STATED TASK 1:
Answer these questions about the manufacturing puzzles passage, marking each answer with its letter:
(a) How many memory chips does a desktop need?
(b) How many minutes do the workers have in Puzzle 59?
(c) The second puzzle is a special case of what problem?
** START OF DOCUMENT PASSAGE **
Last time I rapidly sketched some applications of resource theories to chemistry and scheduling. If you're interested we can dig into these more deeply once we've learned more of the math in Chapter 2. For now let's look at one more application:

Manufacturing. Companies often have to solve puzzles like this, though usually much harder:

Puzzle 58. You are making two kinds of computers: laptops and desktops. Each kind of computer needs 1 processing chip. A laptop also needs 1 memory chip, while a desktop needs 2 memory chips. You have 10,000 processing chips and 15,000 memory chips. Each laptop you make will give $750 of profit, while each desktop will give$1000 of profit. What is the most profit you can make?

Give it a try!

Of course this problem is simplified in many ways. We can make it a tiny bit more realistic by recognizing that it also takes time to make computers:

Puzzle 59. Everything in Puzzle 58 still holds, but now your workers have only 25,000 minutes to make all the computers. It takes 4 minutes to make each laptop, and 3 minutes to make each desktop. Now what is the most profit you can make?

These puzzles secretly involve resource theories. The resources you're starting with are:

1. processing chips
2. memory chips
3. time

You are trying to transform these into some other resources:

1. laptops
2. desktops

and then transform these into yet another resource:

1. profit

So, we can write some "reactions", as we did last time for chemistry:

$$\textrm{[processing chip]} + \textrm{[memory chip]} + 4 \textrm{[minute]} \to \textrm{[laptop]}$$ $$\textrm{[processing chip]} + 2 \textrm{[memory chip]} + 3 \textrm{[minute]} \to \textrm{[desktop]}$$ $$\textrm{[laptop]} \to 750\textrm{[profit]}$$ $$\textrm{[desktop]} \to 1000 \textrm{[profit]}$$ Then we can ask what profits are reachable if you start with

$$10000 \textrm{[processing chip]} + 15000 \textrm{[memory chip]} + 25000 \textrm{[minute]} .$$ This shows that the second puzzle is a special case of the "reachability problem" that I described in Lecture 19. So is the first puzzle.
** END OF DOCUMENT PASSAGE **
STATED TASK 2:
Express the entries below as a numbered list, from their start through the line containing "pyautogui.click(x=874, y=211)", leaving out blank lines.
** START OF RECORDED INFORMATION **
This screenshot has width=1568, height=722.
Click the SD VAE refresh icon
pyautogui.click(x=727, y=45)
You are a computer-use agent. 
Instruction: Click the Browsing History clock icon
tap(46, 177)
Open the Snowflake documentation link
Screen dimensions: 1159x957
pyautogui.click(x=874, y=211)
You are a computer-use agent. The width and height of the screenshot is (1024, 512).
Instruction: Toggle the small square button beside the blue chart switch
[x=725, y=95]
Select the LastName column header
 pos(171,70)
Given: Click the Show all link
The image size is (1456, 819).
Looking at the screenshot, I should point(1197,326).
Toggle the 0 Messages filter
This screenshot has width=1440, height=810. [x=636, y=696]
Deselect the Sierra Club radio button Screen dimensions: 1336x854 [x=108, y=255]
** END OF RECORDED INFORMATION **
WORKED SOLUTION 1:
(a) 2 memory chips.
(b) 25,000 minutes.
(c) The "reachability problem" described in Lecture 19.

WORKED SOLUTION 2:
1. This screenshot has width=1568, height=722.
2. Click the SD VAE refresh icon
3. pyautogui.click(x=727, y=45)
4. You are a computer-use agent. 
5. Instruction: Click the Browsing History clock icon
6. tap(46, 177)
7. Open the Snowflake documentation link
8. Screen dimensions: 1159x957
9. pyautogui.click(x=874, y=211)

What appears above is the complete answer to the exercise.